(Dataset entries)
*** Begin section ***

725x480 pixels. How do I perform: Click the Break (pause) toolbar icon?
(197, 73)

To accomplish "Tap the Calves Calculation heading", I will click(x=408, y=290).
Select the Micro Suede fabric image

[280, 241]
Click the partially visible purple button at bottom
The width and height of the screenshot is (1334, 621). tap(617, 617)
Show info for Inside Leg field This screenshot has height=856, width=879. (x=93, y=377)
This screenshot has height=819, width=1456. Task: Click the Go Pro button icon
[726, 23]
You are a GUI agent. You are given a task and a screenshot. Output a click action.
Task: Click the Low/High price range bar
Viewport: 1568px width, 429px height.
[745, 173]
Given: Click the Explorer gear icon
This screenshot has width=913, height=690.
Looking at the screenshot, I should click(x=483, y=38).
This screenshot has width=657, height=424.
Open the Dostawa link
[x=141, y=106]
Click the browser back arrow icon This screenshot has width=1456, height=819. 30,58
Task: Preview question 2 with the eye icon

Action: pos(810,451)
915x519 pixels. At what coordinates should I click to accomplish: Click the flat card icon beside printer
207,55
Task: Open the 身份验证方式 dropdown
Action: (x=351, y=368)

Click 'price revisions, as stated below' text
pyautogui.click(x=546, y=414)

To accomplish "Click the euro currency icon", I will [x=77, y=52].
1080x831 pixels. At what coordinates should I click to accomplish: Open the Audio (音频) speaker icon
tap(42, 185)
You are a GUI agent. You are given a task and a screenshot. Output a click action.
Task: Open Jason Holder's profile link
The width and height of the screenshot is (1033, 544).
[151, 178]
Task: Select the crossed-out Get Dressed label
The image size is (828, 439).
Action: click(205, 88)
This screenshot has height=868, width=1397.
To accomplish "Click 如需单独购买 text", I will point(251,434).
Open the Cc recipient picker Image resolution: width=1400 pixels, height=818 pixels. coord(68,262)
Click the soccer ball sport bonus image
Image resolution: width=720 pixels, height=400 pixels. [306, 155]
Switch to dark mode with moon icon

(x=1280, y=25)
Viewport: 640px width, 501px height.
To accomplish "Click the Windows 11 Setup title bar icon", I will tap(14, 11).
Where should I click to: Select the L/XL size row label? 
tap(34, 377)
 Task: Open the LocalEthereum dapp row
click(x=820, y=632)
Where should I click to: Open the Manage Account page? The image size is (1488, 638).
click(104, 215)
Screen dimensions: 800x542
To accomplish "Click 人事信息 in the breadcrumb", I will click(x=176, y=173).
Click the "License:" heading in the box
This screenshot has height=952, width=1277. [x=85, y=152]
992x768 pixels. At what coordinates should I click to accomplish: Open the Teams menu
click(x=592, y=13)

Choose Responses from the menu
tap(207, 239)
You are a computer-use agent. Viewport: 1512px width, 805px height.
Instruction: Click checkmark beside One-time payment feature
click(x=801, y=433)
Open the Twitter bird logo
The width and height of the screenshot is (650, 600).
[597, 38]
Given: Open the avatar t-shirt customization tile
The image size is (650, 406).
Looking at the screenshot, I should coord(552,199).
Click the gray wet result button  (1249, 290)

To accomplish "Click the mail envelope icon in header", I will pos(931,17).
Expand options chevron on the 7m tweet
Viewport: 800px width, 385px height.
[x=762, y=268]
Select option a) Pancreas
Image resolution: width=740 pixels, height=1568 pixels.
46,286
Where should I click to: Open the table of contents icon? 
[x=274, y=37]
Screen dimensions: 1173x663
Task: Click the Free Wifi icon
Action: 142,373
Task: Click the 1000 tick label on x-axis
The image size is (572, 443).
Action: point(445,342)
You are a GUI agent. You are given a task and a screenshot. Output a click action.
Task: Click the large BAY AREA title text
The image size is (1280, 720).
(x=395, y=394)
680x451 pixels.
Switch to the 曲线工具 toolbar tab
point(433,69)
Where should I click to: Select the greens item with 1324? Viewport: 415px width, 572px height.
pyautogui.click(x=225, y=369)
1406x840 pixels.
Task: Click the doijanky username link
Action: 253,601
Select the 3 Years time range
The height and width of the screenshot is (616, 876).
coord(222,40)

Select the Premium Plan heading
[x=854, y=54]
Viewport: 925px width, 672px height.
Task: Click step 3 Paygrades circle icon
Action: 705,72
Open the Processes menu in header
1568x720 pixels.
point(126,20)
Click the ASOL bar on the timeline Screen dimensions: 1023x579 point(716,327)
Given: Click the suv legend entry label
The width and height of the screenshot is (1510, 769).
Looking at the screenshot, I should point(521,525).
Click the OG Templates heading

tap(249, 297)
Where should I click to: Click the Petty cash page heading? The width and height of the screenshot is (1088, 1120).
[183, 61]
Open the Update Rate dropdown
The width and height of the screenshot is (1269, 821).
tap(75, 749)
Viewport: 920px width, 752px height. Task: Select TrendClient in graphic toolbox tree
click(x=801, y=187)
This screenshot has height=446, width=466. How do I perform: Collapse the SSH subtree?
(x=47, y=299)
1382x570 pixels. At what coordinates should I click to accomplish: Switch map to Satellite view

*** End section ***

## Your goal
Filter the records down to the lines containing the word "title", and copy those.

## Written reply
To accomplish "Click the Windows 11 Setup title bar icon", I will tap(14, 11).
Task: Click the large BAY AREA title text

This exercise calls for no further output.